Ultimately, it took a kind phone call from British Cycling's performance director Stephen Park for the truth to hit home.
"It was really noticeable the weight that it lifted off my chest, when it was somebody else's decision, and it didn't feel like I was the one giving up," Archibald - a five-time world champion - says.
"Now that I have hindsight, it's comical to think that I thought there was ever even the tiniest glimmer of hope."
But after a tormenting Olympic cycle, you can forgive Archibald for clinging on to every last thread.
"I have felt a little bit like I've had my back against the wall the last couple years," she says.

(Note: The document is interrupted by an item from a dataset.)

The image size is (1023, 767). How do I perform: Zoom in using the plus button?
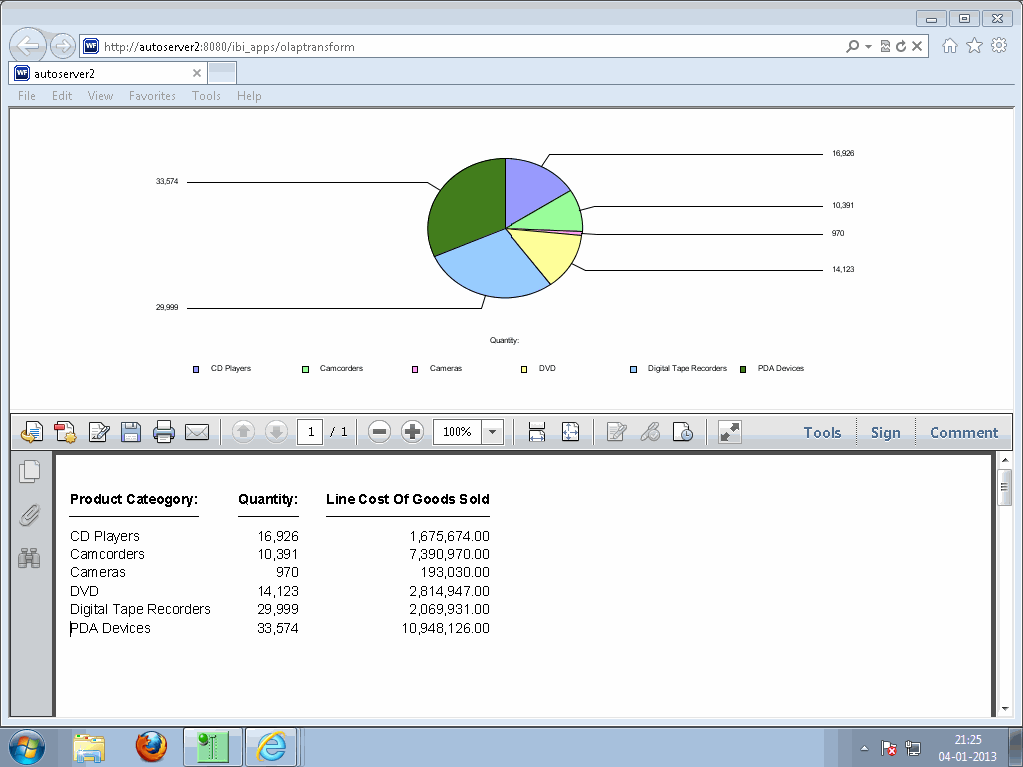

"It's made me uncompromising in that I've only wanted things to be done the way that I know they should be done. I've been quite controlling in my plan, been quite obsessive over having the elements of it right.
"I've maybe been, on occasion, hard to work with from my coach's perspective, I've been quite demanding, and it was all to try and make it to Paris under circumstances that I didn't think were as ideal as previous run-ins that I'd had."
Missing the "cathartic release" that cycling gave her, and her "community" as her team-mates headed off to the Games, Archibald admits her overriding emotion as the Olympics began was "jealousy".
"I'd felt really sick and uncertain and anxious and I could tell that I was being standoffish and I wasn't being a nice person to be around," she says of the morning of team pursuit qualifying, which would have been her first event of the Games.
But after that, a switch flicked.
"When the racing actually started, and once I could just be immersed as a fan of the sport, that was the biggest escape," she says.
"It just seemed really funny that the thing that I was trying to avoid thinking about, which was my Olympic dream that wasn't happening, the best thing to distract me from that was the Olympics."
Archibald is set to compete in the team pursuit and madison at the World Championships in Ballerup, Denmark, but looking further ahead, she is "super motivated" for the LA 2028 Olympics.
In the interim, however, changes are afoot. She has plans to work with a new coach, to whom she wants to "pass off control" so she can develop herself off the bike, including possibly a university degree.
"I just feel like I have so much space to explore and so much room to make errors that I just feel so motivated to make those explorations and to open myself up to the possibility of those mistakes, and that feels really, really good," she says.
"This feels very much like the start of a journey for me."